This is still nothing new, but now it becomes interesting: shortly after the calculation of Planck’s constant, we had given an illustrative explanation of the self-interaction mechanism and failed to examine the direction that is perpendicular to the plane of the eddy. But it is clear to the observer that the flux lines can be pushed aside to the convex part of the orbit in only one direction – i.e. in the forward-movement direction of the charge. Thus, the magnetic space eddy appears, depending on the sign of the generating charge, as a right- and left-hand helix, respectively. Now we look at our proton model in the spin direction (Fig. 47). We have to acknowledge that the individual rosette lobes will travel in a direction such that the charge alternately follows a right- or a left-hand helixbolt. Should it even be possible that an external electron, used as a probe, be so “half-blind” that it only perceives the movement of the positron that fits to the (own) right-hand system? Maybe this could be the extension of the magnetic field theorem we are looking for?
Such a sentence would be simple to illustrate,because if two magnetic fields with right- and left-hand systems collide, it would be like a nut with a right-hand thread that has to be screwed onto a bolt with a left-hand thread.
For a charge in the state of self-interaction, this condition is met for every part of the orbit.

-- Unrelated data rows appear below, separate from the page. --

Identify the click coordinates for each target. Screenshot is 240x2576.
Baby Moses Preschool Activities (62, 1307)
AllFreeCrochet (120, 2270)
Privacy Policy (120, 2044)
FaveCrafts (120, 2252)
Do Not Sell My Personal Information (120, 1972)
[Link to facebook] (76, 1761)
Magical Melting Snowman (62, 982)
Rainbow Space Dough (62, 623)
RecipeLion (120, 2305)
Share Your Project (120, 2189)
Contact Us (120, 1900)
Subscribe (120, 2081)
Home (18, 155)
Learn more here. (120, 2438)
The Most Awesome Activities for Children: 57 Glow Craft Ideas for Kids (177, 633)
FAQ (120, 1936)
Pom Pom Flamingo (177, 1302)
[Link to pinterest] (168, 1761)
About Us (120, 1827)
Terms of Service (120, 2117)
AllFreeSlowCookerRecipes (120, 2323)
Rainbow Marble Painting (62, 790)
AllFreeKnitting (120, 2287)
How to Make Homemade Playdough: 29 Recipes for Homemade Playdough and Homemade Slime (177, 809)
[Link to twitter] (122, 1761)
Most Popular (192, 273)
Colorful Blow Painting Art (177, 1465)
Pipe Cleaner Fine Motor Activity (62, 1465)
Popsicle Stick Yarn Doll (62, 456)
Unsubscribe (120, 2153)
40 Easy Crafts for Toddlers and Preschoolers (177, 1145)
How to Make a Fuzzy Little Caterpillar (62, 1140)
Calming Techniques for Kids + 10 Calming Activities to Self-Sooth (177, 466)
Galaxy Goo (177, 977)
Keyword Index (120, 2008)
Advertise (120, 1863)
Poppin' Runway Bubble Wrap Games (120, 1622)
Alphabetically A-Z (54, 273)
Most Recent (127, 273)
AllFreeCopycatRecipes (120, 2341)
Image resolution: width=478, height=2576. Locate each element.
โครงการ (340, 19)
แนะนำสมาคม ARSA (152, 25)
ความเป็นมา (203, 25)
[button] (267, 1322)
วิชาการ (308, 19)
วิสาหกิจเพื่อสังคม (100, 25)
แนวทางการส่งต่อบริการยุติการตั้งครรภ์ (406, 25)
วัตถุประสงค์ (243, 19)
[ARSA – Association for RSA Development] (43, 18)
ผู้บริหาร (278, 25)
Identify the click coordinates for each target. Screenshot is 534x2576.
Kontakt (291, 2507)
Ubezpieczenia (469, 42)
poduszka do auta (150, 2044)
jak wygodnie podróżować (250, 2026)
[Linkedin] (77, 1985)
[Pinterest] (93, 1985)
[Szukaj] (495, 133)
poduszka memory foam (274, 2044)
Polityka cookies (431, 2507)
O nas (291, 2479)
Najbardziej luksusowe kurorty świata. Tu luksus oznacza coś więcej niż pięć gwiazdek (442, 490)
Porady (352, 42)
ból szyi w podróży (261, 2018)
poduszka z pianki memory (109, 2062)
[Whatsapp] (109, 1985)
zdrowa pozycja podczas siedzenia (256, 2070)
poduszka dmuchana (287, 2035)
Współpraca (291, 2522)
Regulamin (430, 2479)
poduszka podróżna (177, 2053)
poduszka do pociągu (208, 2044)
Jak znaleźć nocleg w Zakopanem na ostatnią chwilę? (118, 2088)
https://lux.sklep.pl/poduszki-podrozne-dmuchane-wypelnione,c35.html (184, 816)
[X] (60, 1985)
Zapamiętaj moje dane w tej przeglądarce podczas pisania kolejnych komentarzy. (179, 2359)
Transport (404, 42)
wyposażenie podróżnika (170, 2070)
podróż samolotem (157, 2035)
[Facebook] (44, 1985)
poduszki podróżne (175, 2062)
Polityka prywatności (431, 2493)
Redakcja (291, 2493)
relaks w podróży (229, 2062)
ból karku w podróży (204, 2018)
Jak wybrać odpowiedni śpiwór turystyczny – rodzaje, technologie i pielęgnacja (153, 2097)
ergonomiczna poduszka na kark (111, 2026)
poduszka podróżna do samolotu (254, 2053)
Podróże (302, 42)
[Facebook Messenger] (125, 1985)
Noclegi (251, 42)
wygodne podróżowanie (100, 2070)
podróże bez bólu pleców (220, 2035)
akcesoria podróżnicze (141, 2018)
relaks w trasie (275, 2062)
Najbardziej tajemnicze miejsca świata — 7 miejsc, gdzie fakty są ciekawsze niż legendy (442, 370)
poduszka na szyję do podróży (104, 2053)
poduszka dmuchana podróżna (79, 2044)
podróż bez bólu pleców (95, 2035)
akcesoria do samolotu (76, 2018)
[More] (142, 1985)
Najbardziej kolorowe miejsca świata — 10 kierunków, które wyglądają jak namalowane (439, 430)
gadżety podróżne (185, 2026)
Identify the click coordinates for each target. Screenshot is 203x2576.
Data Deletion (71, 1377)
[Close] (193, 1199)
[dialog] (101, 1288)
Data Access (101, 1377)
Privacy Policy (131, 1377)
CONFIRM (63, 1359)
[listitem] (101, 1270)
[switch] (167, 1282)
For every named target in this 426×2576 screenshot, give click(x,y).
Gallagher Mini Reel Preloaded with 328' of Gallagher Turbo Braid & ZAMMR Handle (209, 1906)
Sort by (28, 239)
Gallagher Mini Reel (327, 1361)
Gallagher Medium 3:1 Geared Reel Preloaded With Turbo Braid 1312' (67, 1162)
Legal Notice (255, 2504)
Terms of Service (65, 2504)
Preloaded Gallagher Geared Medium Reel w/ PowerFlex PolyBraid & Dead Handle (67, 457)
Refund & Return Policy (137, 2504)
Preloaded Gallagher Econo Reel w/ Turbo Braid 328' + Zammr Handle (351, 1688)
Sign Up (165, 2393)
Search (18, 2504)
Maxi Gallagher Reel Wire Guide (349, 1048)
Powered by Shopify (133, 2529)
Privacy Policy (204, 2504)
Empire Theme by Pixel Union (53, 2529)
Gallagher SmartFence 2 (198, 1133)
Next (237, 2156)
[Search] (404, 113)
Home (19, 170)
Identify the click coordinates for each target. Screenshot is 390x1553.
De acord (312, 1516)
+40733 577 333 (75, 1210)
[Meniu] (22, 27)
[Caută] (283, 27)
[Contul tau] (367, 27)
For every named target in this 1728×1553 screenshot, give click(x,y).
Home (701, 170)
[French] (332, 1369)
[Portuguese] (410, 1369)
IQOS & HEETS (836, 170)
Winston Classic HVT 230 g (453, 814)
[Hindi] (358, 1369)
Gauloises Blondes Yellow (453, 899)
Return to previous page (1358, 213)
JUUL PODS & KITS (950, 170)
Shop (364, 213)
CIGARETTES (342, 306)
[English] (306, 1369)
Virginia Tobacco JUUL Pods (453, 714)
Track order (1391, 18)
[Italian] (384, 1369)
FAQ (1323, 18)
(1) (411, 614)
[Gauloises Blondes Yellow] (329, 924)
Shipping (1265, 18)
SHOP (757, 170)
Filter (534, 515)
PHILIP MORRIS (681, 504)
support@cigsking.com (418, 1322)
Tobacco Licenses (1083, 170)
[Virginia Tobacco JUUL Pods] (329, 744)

However everything changes if we discuss external interaction, because now it is important to which coordination system the “generating” and the “measuring” charge belong. But because all measurements in particle physics must be attributed to the movement of the electrons (because they are available for measuring) or be compared to their movement considered a measurement standard, one could be right to assume that only half the expected interaction will occur in a model belonging partly to the right-hand and partly to the left-hand system. Maybe this is the real meaning of the term spin?